Ontario MPP
- In office 1923–1926
- Preceded by: Thomas Kerr Slack
- Succeeded by: Thomas Kerr Slack
- In office 1907–1919
- Preceded by: Frederick William Lewis
- Succeeded by: Thomas Kerr Slack
- Constituency: Dufferin

Personal details
- Born: November 20, 1868 Orangeville, Canada West
- Died: January 13, 1942 (aged 75) Toronto, Ontario
- Party: Conservative
- Spouse: Crystine Innes McIntosh ​ ​(m. 1895)​
- Occupation: Lawyer

= Charles Robert McKeown =

Canadian lawyer and political figure

Charles Robert McKeown, (November 19, 1866 - January 13, 1942) was an Ontario lawyer and political figure. He represented Dufferin in the Legislative Assembly of Ontario from 1907 to 1926 as a Conservative member.

He was born in Orangeville, Canada West, the son of Robert McKeown, and educated at the University of Toronto.
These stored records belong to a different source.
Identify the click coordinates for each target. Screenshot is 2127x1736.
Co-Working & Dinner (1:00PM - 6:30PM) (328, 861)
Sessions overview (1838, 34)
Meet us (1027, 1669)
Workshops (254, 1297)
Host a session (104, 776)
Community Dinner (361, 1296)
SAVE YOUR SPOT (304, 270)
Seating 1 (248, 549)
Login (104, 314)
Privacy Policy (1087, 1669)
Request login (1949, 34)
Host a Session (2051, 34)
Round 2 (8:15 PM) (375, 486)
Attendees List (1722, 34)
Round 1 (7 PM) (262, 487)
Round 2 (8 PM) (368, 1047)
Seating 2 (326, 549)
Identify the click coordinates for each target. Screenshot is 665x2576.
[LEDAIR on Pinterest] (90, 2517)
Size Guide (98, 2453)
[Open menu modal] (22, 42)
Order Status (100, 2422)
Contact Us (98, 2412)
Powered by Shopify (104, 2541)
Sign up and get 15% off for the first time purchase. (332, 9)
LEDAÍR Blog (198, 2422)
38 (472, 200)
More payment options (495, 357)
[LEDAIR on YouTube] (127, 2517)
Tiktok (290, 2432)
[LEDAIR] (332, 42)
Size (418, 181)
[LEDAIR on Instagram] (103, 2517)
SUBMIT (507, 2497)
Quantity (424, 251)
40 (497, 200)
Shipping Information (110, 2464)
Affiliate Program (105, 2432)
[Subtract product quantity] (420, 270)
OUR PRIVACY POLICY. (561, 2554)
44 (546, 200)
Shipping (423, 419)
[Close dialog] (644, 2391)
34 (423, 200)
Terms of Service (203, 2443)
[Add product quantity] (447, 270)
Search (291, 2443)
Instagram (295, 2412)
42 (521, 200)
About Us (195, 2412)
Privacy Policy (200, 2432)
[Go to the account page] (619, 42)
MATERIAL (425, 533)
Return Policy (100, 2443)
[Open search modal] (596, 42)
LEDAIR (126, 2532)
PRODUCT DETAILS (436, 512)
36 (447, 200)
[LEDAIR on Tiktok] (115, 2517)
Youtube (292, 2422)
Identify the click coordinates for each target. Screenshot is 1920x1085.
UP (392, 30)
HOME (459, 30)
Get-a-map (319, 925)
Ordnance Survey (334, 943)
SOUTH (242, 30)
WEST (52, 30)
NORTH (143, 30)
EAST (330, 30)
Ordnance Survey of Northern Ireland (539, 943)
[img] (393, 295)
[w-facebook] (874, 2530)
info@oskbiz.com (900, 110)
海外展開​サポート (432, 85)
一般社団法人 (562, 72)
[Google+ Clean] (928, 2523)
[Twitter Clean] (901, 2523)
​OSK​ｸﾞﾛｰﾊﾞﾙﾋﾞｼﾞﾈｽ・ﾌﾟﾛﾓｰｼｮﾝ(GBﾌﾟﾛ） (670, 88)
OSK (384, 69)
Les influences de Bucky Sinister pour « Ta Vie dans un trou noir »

He articled in law with William L. Walsh, graduated from Osgoode Hall in 1894 and set up practice in Orangeville. In 1895, he married Crystine Innes McIntosh. He served as mayor of Orangeville in 1906 and 1907. In 1907, McKeown was named King's Counsel. He was elected to the provincial assembly in a 1907 by-election held after the death of Frederick William Lewis. He served as Chairman of the Municipal and Railway Board from 1927 to 1935.

He died at his Toronto home in 1942 after being ill for several weeks.